Gülümsemeyi unuttuk adeta! Mutluluk ve huzur da bize çok uzak! Pahalılık, işsizlik, yoksulluk, Covid virüsü salgını derken, günlerdir alev alev yanan ormanlarımız ve yerleşim yerlerimizle birlikte, yaşadığımız onca sıkıntıyı kaldırabilmek, giderek zorlaşıyor hepimiz için! Yine de ne dayanıklı insanlarmışız biz! Dayanmasına dayanıyoruz da, yorulduk artık sanki!

 

“Sizi gülümsetebilen insanların peşine takılın. Çünkü sadece bir gülümseme, karanlık bir günü aydınlatabilir” demiş Moliere. Doğru söylemiş aslında.

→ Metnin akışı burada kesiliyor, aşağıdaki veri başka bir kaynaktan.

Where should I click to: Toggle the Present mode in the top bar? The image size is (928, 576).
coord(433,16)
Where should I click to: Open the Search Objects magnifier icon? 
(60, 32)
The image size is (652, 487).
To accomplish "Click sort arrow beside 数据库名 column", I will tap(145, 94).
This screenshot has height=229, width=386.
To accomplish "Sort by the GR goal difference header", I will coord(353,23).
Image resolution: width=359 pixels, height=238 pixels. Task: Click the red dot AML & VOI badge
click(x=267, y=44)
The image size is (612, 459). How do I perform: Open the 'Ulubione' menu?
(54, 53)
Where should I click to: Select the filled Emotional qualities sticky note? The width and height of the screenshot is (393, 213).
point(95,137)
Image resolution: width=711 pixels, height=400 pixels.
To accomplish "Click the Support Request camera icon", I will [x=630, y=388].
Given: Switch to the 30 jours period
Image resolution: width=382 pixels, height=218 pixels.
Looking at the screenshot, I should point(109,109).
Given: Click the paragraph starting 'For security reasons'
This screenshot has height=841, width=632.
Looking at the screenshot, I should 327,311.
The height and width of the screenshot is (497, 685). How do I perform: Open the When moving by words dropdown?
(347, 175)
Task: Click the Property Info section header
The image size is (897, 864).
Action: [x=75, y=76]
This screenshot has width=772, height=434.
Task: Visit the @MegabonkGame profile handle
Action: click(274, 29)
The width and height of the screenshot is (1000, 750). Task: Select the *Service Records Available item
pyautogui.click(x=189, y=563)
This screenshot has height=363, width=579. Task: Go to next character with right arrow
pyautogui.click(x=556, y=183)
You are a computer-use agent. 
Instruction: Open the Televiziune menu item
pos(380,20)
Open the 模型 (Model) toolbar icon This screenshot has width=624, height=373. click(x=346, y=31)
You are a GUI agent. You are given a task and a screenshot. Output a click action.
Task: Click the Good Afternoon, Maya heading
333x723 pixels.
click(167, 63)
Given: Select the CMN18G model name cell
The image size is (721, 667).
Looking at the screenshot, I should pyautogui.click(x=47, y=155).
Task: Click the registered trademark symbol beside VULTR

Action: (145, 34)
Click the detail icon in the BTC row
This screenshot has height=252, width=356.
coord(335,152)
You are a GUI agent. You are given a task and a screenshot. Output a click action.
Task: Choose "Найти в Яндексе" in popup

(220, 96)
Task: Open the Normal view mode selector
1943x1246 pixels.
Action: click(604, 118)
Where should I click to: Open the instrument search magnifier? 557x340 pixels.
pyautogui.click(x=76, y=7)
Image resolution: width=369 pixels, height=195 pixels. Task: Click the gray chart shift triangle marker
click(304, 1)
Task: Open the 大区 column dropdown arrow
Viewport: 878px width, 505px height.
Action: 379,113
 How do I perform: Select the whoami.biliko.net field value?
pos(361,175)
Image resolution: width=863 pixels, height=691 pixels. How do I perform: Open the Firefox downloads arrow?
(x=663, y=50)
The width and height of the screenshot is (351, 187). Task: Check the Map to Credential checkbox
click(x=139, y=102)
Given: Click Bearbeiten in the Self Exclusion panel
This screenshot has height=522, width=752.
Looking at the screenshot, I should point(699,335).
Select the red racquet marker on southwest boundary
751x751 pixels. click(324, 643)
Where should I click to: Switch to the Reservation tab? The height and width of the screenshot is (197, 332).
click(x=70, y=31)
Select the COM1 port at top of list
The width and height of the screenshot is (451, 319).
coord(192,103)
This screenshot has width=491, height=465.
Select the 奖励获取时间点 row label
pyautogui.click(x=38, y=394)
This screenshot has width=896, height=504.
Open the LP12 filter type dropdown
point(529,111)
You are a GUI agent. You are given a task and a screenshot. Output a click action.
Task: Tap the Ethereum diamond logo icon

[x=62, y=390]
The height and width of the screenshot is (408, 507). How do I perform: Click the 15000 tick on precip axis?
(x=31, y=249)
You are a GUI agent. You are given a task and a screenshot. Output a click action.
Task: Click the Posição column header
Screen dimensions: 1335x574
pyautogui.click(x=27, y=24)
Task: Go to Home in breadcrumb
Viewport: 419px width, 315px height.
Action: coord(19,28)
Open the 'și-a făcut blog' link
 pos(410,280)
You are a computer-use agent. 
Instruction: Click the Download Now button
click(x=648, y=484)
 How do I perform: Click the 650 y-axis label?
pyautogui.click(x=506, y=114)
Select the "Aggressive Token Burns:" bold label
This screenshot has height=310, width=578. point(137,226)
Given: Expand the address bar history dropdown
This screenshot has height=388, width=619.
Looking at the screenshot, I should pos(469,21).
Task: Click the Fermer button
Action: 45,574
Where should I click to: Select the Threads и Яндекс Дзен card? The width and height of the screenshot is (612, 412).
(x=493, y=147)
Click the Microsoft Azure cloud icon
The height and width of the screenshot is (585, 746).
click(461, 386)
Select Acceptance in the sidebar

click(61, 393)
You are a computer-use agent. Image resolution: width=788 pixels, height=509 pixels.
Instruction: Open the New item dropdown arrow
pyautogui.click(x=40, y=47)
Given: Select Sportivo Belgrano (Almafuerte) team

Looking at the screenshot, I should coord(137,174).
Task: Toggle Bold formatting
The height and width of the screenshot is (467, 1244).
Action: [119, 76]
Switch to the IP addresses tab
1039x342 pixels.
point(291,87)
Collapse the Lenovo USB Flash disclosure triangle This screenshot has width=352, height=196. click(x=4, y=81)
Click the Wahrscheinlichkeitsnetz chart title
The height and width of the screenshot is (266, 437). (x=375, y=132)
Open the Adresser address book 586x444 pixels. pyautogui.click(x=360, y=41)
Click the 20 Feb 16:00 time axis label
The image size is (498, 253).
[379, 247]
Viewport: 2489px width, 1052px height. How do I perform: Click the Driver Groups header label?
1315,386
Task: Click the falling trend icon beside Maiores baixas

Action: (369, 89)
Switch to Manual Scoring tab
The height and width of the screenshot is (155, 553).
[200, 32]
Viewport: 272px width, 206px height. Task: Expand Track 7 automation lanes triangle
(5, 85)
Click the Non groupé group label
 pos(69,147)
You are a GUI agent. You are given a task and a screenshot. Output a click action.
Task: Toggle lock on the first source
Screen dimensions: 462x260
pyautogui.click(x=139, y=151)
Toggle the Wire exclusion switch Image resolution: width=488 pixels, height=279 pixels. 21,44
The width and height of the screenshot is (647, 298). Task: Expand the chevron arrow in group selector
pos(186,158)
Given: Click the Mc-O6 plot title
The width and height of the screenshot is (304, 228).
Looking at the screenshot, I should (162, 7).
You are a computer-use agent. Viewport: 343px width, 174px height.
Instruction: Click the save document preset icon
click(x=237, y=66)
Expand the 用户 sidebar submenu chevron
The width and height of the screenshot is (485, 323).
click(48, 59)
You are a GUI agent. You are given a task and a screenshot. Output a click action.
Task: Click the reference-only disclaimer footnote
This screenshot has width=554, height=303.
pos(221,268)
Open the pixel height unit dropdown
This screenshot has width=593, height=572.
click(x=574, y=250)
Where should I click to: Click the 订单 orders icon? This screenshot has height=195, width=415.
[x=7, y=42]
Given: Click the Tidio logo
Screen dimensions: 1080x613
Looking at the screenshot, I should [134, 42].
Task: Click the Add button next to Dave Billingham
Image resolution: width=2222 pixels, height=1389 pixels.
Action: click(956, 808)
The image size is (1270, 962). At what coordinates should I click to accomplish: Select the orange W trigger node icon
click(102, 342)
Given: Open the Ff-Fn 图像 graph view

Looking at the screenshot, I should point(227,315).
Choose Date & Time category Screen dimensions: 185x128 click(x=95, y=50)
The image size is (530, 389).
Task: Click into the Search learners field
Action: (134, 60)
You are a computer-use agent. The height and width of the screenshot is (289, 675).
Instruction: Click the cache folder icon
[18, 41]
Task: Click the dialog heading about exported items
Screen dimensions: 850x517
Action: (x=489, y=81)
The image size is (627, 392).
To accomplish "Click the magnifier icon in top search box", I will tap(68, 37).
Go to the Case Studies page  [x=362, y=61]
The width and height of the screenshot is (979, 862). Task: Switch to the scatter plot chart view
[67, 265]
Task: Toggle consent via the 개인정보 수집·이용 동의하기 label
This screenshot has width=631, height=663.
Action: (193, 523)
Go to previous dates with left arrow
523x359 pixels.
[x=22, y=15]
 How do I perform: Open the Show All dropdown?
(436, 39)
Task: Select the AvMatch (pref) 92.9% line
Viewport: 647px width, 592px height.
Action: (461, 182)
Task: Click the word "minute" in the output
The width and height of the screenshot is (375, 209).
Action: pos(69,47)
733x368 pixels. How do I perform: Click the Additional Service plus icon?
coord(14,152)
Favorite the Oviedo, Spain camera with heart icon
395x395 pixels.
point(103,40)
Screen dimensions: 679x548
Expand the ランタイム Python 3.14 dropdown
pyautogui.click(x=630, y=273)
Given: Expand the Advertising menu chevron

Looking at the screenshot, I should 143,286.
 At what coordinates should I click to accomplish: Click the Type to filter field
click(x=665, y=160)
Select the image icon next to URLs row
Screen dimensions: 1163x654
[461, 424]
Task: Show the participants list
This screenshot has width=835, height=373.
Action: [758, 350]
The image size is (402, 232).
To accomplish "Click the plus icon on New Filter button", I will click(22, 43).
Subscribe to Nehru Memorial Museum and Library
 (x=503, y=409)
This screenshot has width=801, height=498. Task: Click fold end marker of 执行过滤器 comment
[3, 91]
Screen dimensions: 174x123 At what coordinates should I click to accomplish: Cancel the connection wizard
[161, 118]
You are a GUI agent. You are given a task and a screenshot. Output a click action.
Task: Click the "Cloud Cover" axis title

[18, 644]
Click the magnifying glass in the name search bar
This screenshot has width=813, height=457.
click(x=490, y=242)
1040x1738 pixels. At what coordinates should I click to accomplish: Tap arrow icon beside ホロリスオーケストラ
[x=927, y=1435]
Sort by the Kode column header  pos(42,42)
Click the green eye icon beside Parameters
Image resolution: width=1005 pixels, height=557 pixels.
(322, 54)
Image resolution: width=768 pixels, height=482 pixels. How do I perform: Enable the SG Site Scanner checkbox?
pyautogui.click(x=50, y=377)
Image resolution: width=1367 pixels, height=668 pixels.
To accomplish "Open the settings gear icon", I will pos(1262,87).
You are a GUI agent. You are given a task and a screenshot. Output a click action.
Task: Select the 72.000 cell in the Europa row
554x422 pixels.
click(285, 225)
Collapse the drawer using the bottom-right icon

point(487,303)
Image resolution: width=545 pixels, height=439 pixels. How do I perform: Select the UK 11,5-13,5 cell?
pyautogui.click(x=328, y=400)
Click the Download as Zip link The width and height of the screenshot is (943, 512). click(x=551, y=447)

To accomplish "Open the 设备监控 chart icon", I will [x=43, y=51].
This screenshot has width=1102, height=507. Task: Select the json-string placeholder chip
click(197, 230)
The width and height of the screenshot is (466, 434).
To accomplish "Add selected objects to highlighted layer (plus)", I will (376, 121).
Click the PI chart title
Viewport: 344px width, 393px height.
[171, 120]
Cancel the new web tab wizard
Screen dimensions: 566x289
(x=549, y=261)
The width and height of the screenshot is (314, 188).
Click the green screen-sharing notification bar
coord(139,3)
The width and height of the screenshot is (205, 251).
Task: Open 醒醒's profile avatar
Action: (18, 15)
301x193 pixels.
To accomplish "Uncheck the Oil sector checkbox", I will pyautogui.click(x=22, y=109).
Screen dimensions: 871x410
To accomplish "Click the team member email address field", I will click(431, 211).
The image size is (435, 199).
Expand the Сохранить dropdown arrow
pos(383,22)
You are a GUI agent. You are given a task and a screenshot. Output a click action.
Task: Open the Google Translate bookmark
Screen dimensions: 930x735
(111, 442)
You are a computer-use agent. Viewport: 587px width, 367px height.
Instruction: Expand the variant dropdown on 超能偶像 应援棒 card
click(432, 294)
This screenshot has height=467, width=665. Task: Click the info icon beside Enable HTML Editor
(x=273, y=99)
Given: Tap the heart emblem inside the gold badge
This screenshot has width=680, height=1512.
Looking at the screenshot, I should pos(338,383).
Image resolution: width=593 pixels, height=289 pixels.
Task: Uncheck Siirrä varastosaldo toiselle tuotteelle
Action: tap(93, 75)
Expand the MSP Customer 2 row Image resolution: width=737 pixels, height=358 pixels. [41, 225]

Tıpkı; “Bir kelime kararını, bir duygu hayatını, bir insan seni değiştirebilir” diyen Konfüçyus gibi…

 

Bunca karmaşa ve zorluklar içindeyken, zaman zaman durup düşünüyor musunuz siz de; “Artık huzura ve mutluluğa doğru yol alacak kararlarım olmalı” diye? İnsan kendine ve olanlara dışardan baktığında, nerede hata yaptığını da sorguluyor haliyle! Olup bitenlerde kendi sorumluluğunu anlamak bile, doğruyu bulmanın başlangıcıdır!

 

Ne zaman sıkılsam, umutsuzluğa kapılsam, Özdemir Asaf okurum. Sanki benim duygularımı dile getirir gibidir o.

 

“Kıştan beklentiler değişmedi.

Biraz mutluluk, çokça huzur.

Ve gelirsen tabii, bir de sen.”

Özdemir Asaf

 

Kış demişken, şimdiden düşünmeli yangında her şeyini kaybedenleri. Herkesin karınca kararınca, bu konuda iyi organize olmuş belediyelerimiz aracılığıyla, katkısı olmalı felakete uğramış insanlarımıza. Bu kış belli ki zor geçecek onlar için!

 

Ama bu kış, işsizler için de, yoksullar için de zor olacak. Çünkü pazar ve marketlerdeki fiyatlar el yakıyor! Keza elektrik faturaları da öyle! Covid virüsü, pek çok ülkenin ekonomisini vurduğu gibi, bizimkini de vurdu! Ekonomik anlamda güçlü olan ülkeler bunu daha kolay atlatabilirler belki ama, bizim ülkemiz için bu pek de kolay olacağa benzemiyor! Gelen zamlar da bunun göstergesi zaten!

 

Anlayacağınız, biraz mutluluk ve çokça huzur, Kaf dağının ardında kalmış gibi! Ulaşmak için çok çabalamamız gerekiyor sanırım!